Hawaii Senate Bill 232 is a 2011 law which legalizes state recognition of civil unions in the state after January 1, 2012. Initiated in the Hawaii Senate and substantively similar to 2010's Hawaii House Bill 444, which was vetoed by then-Governor Linda Lingle. SB232 was backed by her successor, Neil Abercrombie.

The bill was passed on January 26, 2011, by the Senate Judiciary and Labor Committee in a 3–2 vote and was passed by the full Senate 19-6 on January 28. A modification to the bill was then made in the House of Representatives before passage on February 11 by a vote of 31–19,; the Senate passed the modified bill on February 16 by a vote of 18–5.

Abercrombie's office confirmed after the passage of the bill by the Legislature that he would sign the bill within 10 legislative days of the passage, and the bill was signed into law as Act 1 on February 23.
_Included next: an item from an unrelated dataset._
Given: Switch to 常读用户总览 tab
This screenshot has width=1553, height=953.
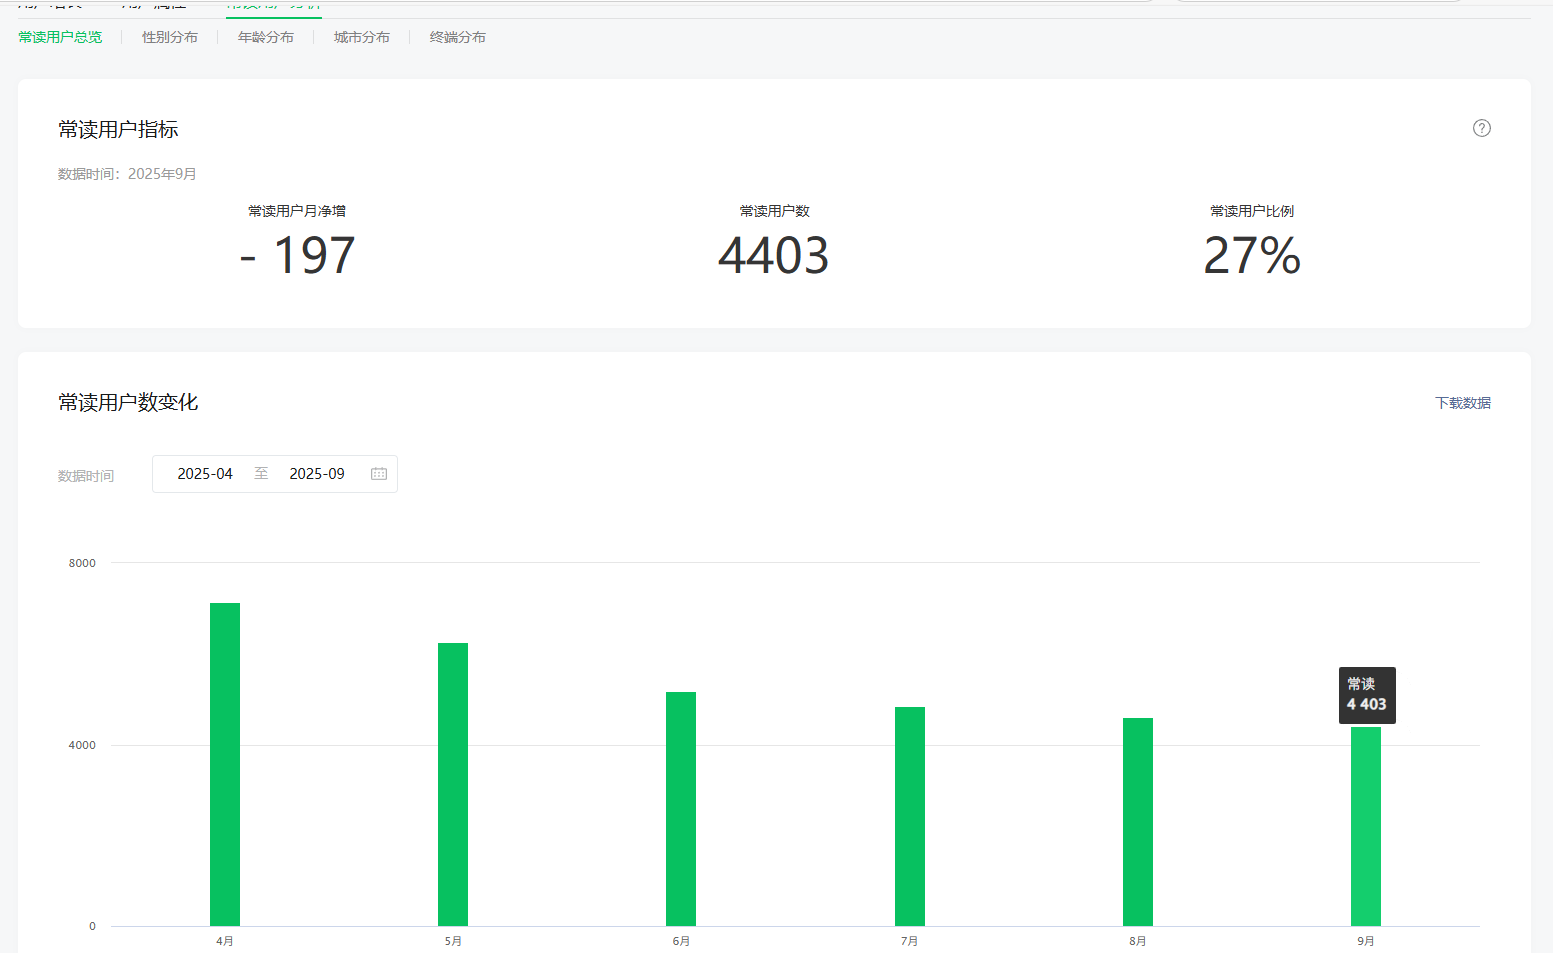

The Hawaii Civil Union Act 2011 is still in force, despite Hawaii providing same-sex marriages since December 2, 2013, under the Hawaii Marriage Equality Act 2013.

==Overview==
As of the passed modification of the bill by the House on February 11, the bill provides for an extension of the privileges provided by the current regime of reciprocal beneficiary relationships in the state. The extension will essentially make civil unions performed and recognized in Hawaii compatible with civil unions and domestic partnerships performed in other states of the United States where such unions are legalized for same-sex couples.